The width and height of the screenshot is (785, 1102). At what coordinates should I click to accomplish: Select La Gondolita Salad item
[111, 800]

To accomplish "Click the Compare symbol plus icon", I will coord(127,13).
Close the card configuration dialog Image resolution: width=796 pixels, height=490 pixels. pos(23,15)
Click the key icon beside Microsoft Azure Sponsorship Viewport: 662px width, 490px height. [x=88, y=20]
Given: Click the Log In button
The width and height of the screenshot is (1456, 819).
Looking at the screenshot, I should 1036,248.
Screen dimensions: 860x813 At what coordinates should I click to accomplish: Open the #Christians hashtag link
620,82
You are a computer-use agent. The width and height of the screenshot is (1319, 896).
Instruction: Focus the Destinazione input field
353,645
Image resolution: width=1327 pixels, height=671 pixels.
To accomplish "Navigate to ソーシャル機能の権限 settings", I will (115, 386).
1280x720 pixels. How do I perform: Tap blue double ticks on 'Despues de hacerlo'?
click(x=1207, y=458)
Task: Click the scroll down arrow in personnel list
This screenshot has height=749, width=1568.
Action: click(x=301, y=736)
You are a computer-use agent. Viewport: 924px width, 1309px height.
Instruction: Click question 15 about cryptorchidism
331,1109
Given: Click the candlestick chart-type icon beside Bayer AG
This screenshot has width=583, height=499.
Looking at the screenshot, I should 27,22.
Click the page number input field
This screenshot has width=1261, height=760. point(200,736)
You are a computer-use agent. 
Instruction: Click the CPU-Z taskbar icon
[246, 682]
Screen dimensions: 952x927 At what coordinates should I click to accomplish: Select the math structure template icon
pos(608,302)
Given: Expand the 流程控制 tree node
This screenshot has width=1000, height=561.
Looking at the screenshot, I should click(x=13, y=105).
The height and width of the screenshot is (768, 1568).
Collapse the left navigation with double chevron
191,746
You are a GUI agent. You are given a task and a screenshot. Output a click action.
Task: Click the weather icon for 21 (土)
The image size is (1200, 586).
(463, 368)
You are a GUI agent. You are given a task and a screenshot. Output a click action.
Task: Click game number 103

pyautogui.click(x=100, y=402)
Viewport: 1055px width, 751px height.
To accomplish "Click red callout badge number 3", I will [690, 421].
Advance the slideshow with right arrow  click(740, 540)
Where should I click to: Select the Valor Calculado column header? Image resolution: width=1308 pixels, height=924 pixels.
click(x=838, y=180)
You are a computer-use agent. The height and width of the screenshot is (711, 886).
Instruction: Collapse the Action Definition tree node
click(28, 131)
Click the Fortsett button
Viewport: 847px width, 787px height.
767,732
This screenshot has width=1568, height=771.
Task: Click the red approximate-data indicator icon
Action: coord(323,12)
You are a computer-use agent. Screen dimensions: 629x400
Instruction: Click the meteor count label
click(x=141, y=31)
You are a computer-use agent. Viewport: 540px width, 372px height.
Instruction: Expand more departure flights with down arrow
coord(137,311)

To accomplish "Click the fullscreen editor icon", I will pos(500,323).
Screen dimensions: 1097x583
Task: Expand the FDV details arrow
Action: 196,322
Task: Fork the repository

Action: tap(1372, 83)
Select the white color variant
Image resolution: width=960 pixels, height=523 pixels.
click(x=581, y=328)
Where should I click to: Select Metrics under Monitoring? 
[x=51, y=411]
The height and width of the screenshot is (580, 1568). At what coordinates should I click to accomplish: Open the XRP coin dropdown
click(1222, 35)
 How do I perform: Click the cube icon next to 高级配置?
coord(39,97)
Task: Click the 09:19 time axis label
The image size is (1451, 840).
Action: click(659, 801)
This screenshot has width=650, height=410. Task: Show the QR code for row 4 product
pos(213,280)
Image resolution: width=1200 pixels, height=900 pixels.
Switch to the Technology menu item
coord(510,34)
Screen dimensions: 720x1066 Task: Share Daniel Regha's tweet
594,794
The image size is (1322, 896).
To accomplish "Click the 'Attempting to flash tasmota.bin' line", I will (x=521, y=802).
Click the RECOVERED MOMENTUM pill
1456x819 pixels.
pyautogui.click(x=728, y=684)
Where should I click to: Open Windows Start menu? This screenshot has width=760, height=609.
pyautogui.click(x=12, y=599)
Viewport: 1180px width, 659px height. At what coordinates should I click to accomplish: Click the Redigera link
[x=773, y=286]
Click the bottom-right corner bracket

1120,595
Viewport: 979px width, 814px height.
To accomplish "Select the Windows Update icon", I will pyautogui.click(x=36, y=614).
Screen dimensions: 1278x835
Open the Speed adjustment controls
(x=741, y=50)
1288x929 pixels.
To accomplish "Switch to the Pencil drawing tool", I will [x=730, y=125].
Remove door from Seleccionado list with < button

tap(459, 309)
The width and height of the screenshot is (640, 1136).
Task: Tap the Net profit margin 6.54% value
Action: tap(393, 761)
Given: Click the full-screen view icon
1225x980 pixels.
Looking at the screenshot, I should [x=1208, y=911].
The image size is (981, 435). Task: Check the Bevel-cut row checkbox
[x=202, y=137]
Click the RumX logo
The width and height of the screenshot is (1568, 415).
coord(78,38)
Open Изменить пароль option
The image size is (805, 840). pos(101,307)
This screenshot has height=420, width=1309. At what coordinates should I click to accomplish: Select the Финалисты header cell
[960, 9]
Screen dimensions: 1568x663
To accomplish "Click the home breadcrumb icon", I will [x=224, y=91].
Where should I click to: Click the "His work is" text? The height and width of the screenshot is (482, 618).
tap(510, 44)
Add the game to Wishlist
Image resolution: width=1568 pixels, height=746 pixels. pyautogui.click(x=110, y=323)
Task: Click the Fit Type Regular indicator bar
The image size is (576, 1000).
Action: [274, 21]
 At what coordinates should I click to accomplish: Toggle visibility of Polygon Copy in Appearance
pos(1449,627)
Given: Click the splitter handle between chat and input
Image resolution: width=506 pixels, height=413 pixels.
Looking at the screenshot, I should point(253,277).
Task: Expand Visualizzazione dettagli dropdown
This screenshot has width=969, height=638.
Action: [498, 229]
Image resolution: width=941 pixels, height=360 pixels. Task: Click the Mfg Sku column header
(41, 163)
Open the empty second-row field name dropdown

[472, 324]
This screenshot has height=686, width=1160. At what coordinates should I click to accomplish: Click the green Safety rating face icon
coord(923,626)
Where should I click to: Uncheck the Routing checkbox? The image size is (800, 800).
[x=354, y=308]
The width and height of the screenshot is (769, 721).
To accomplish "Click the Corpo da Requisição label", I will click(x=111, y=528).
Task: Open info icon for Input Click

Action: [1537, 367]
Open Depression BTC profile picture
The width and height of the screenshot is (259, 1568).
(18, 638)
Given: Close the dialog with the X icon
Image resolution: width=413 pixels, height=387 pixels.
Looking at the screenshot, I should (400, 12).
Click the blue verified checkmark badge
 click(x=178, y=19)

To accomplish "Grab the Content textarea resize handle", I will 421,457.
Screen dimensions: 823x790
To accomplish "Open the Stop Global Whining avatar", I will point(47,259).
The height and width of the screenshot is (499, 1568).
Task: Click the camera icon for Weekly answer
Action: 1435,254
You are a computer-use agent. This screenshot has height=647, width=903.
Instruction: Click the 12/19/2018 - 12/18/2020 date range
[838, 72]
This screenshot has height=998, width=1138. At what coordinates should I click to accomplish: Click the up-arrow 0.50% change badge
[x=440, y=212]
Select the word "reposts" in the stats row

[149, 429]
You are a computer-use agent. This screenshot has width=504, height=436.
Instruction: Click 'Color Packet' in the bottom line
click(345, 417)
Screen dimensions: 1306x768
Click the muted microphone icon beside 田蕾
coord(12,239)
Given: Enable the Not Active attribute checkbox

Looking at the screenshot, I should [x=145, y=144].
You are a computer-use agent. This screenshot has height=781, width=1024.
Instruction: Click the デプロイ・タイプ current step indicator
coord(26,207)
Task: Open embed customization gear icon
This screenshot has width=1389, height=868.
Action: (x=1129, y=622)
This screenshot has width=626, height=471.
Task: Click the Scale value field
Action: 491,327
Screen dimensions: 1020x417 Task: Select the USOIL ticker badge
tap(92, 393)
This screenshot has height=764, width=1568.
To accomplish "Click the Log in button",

◆ Work required ◆
In the listing above, locate the line containing "The image size is (1451, 840)." and the line containing "1288x929 pixels.", then transcribe both and every line between them verbatim.

◆ Task output ◆
The image size is (1451, 840).
Action: click(659, 801)
This screenshot has width=650, height=410. Task: Show the QR code for row 4 product
pos(213,280)
Image resolution: width=1200 pixels, height=900 pixels.
Switch to the Technology menu item
coord(510,34)
Screen dimensions: 720x1066 Task: Share Daniel Regha's tweet
594,794
The image size is (1322, 896).
To accomplish "Click the 'Attempting to flash tasmota.bin' line", I will (x=521, y=802).
Click the RECOVERED MOMENTUM pill
1456x819 pixels.
pyautogui.click(x=728, y=684)
Where should I click to: Open Windows Start menu? This screenshot has width=760, height=609.
pyautogui.click(x=12, y=599)
Viewport: 1180px width, 659px height. At what coordinates should I click to accomplish: Click the Redigera link
[x=773, y=286]
Click the bottom-right corner bracket

1120,595
Viewport: 979px width, 814px height.
To accomplish "Select the Windows Update icon", I will pyautogui.click(x=36, y=614).
Screen dimensions: 1278x835
Open the Speed adjustment controls
(x=741, y=50)
1288x929 pixels.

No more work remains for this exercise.